Task data Start Marker
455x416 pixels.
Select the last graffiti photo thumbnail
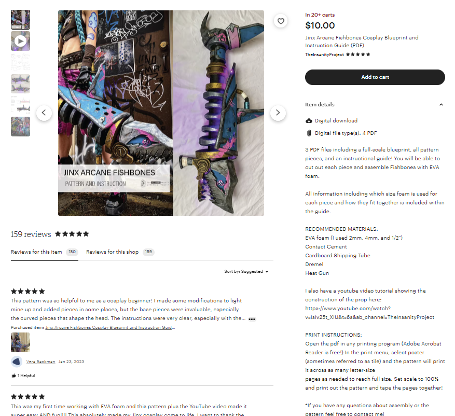click(20, 127)
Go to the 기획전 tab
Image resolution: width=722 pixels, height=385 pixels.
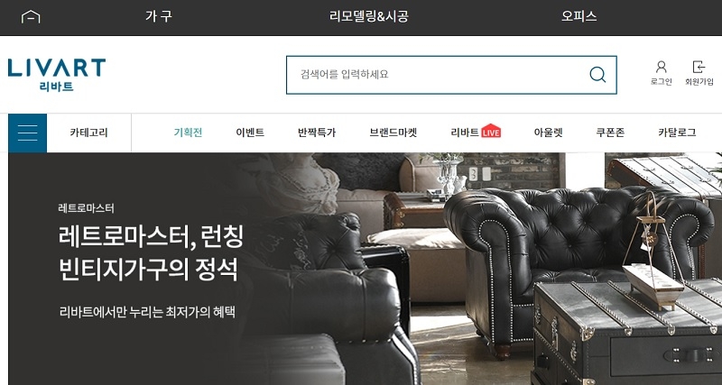pyautogui.click(x=188, y=133)
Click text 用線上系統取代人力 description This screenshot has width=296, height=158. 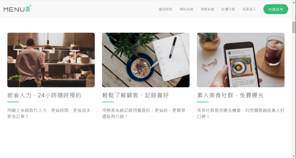(x=51, y=113)
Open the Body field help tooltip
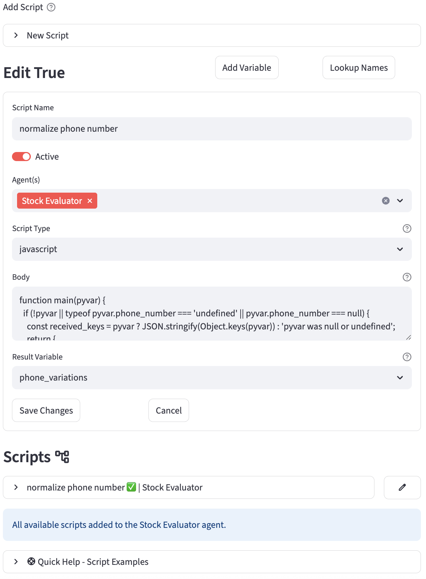The width and height of the screenshot is (426, 579). tap(407, 277)
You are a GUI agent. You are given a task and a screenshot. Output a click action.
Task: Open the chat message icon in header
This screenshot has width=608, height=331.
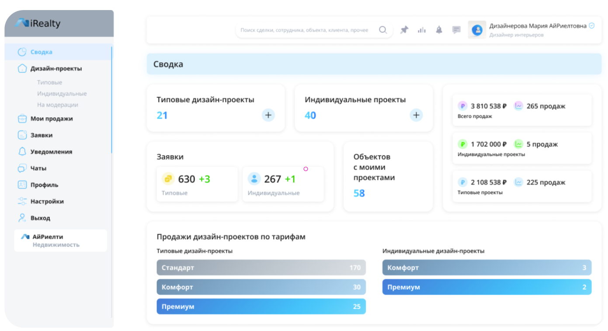pos(456,30)
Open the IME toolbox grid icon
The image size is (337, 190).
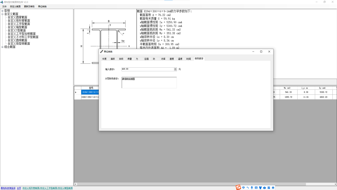click(269, 188)
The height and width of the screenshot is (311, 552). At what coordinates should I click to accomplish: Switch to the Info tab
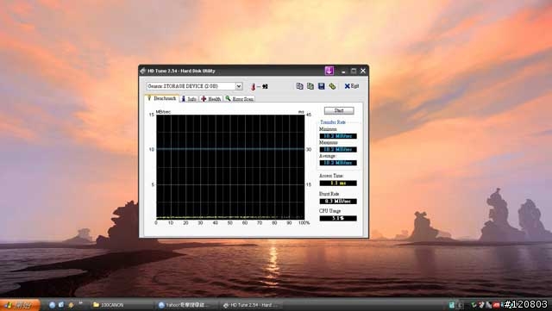click(x=189, y=99)
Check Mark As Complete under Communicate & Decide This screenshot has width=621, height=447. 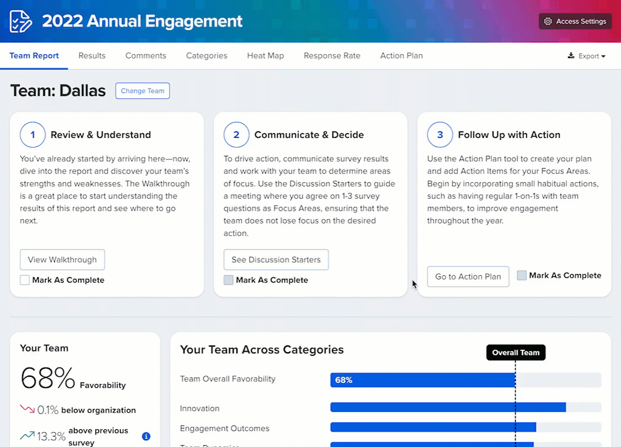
Task data End Marker
Task requirements: Nothing but the lines from the one holding "The image size is (337, 190)." through the final line of the records above belongs in the answer, each retyped exactly; omit the pictures.

Output below:
The image size is (337, 190).
click(269, 188)
The height and width of the screenshot is (311, 552). At what coordinates should I click to accomplish: Switch to the Info tab
click(x=189, y=99)
Check Mark As Complete under Communicate & Decide This screenshot has width=621, height=447. 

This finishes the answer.